CDU-Presseerklärung - Festspieltheater der SPD

"Völlig inakzeptabel!" sind für die CDU-Fraktion der Umgang der SPD-Fraktion und die Form der HZ-Berichterstattung zu Bürgermeister Fehling. Darüber hinaus ist der Schlingerkurs der SPD zu den Festspielen und der notwendigen Finanzierung überhaupt nicht mehr nachvollziehbar. Fraktionsvorsitzender Gunter Grimm: "Das Thema Festspiele wird von der SPD und von HZ-Redakteuren genutzt, um Bürgermeister Fehling permanent zu schaden und von eigenen Fehlern (Jugendherberge, Parkplatzsystem, Vitalisklinik, Wortreich, Windpark, Boehmer-Park) und Unzulänglichkeiten (Schuldenlast) abzulenken.

Zum Beispiel:

- Nach der Verlängerung des Arbeitsvertrages von Herrn Freytag, die SPD hatte sich für ihr langjähriges Parteimitglied entsprechend eingesetzt, wird gegenüber dem Intendanten per se eine Zusage für alle notwendigen Haushaltsmittel -völlig ungeachtet der städtischen Haushaltssituation - gemacht;

- zur entsprechenden Beschlussvorlage hat sich die SPD am 10.10.13 enthalten;

- mit Datum vom 20.10.13 fordert die SPD jedoch wieder zum Erhalt des Festspielhaushalts auf, wieder völlig losgelöst vom allgemeinen Haushaltsproblem und ohne Deckungsvorschlag;

- wiederholte Verstöße gegen den Intendantenvertrag werden von der SPD anscheinend nicht zur Kenntnis genommen (z. B. die Beleidigung gegen die Leiterin des Bürgerbüros);

- nach dem Bürgermeister-/Intendantengespräch am 17.09.13, unter Beteiligung der jeweiligen Rechtsbeistände, wurde "öffentliches Stillschweigen" zw. Bürgermeister, Intendant und Fraktionen bis zur Klärung der Intendantenaufgaben und der Höhe der einzusparenden Finanzmittel im Festspielhaushalt vereinbart; trotzdem animiert Herr Handke vor einer Sitzung am 31.10.13 das Thema Festspiele im Kulturausschuss anzusprechen.

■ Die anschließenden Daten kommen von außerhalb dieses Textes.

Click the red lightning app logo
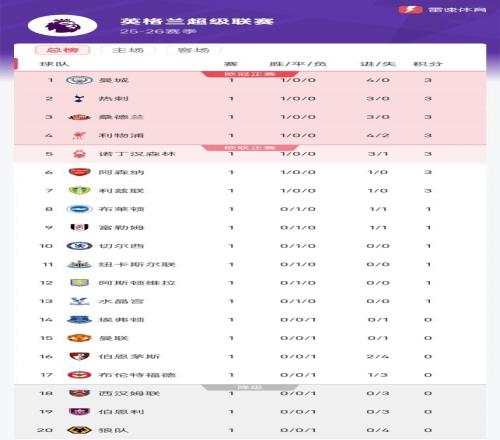Screen dimensions: 500x440 [x=410, y=9]
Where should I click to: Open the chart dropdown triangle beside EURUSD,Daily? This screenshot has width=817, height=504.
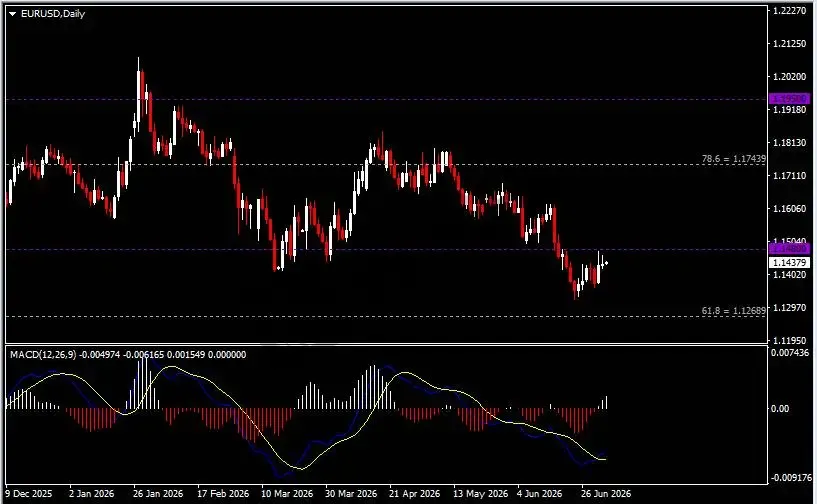[13, 14]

Die Auflistung ließe sich fortsetzen. "

Zeitgleich wird aus Sicht der CDU-Fraktion eine "Negativberichterstattung" durch die HZ gegen Bürgermeister Fehling geführt; die Wortwahl bei Personalmaßnahmen war schon bezeichnend. Ferner wurde mit völlig falschen Meldungen gearbeitet, als Beispiel ist die falsche Anzahl der mutmaßlichen Kontakte zum Bürgerbüro, das angeblich ausgeschlagenen Interview mit dem HR zu nennen oder die angeblichen Fehler und Versäumnisse im Festspielstreit. Ferner hat es keinen Antrag mit Beschluss zur Entlassung des Intendanten gegeben. Gunter Grimm weiter: " Ansprechpartner des Intendanten ist der Magistrat; es kann nicht sein, dass eine Partei / Fraktion

- quasi eine Vertragsverlängerung vornimmt,

- Haushaltszusagen tätigt und

- dabei die Steigerung der städtischen Zuweisungen von 850.000 € (2009, Elke Hesse) bis 1,45 Mill. € (2013) negiert.

Hierzu sollte man sich einmal den Festspielhaushalt anderer Spielstätten genau anschauen. Verantwortlich für den mittlerweile eingetretenen Schaden ist allein die SPD mit inszeniertem Theater - Beginn mit der Geldzusage an Herrn Freytag!"

Gunter Grimm abschließend: "Auch wenn es der SPD und dem ein oder anderen Kommentator nicht gefällt: Sie müssen zu Kenntnis nehmen, dass Herr Fehling in direkter Wahl zum Bürgermeister gewählt wurde. Er hat im Vergleich zu anderen Personen und politischen Gremien der Stadt die höchste demokratische Legitimation, er ist verantwortlich für eine funktionstüchtige Stadt - die Festspiele sind ein kleiner Teil davon."